Exploratory Data Analysis: Missing Data and Outliers

This post is part of the exploratory data analysis chapter within a larger learning series around time series forecasting fundamentals. Check out the main learning path to see other posts in the series.

The example monthly data used in this series can be found here. You can also find the python code used in this post here.

Garbage In, Garbage Out

Having quality data helps produce quality forecasts. There’s an old saying in the data universe, garbage in, garbage out. When your data is bad, you will get bad outcomes. The presence of missing data and outliers can reduce forecast accuracy. Which is a shame because they are so easy to fix.

Missing Data

Time series are unique from other types of data because they have a built in order, based on time. For this to work it’s important that each period of time is represented in the data. For example with a monthly data set spanning five years, we want there to be no missing value for any of the month’s during those five years. Having missing values creates challenges when trying to analyze and model the data, since most statistical and machine learning techniques assume all available time periods are present in the data. This leads to reduced forecast accuracy.
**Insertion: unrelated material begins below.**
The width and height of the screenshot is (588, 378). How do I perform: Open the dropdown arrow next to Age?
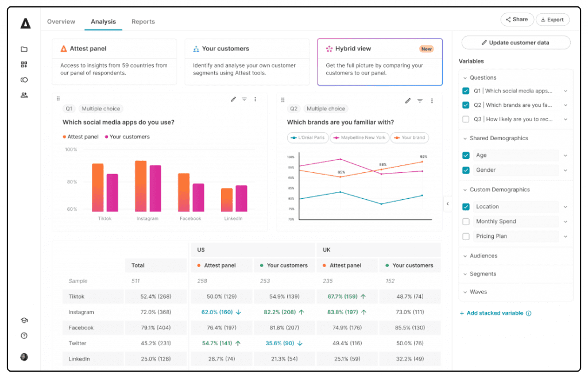(x=566, y=156)
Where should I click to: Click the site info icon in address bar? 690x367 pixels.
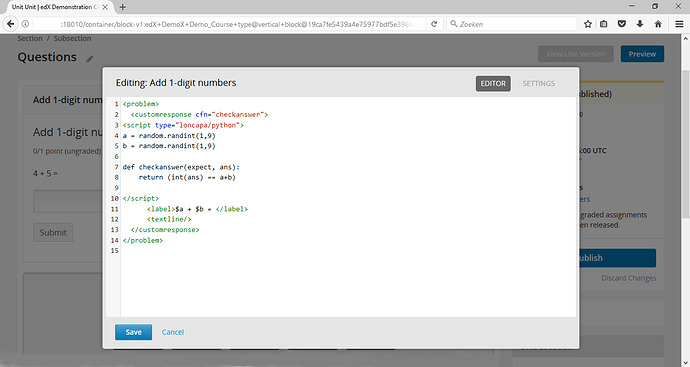pyautogui.click(x=25, y=24)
There are a few ways data can be missing in a time series.

Missing Completely at Random (MCAR)
- Meaning: Data is missing for no specific reason, it’s just random. The missing data doesn’t depend on any pattern or the actual value that’s missing.
- Example: A sensor that records the temperature randomly fails to record a value now and then.
Missing at Random (MAR)
- Meaning: Data is missing for a reason that depends on other information you already have, but not on the missing values themselves. You can explain the missing data using the rest of the data.
- Example: A temperature sensor is more likely to fail during hot weather, but the failure doesn’t depend on the exact temperature value it would have recorded.
Not Missing at Random (NMAR)
- Meaning: Data is missing because of the value itself, it’s missing for a reason related to what’s not recorded. The missing data is biased, and you need to understand why it’s missing to deal with it.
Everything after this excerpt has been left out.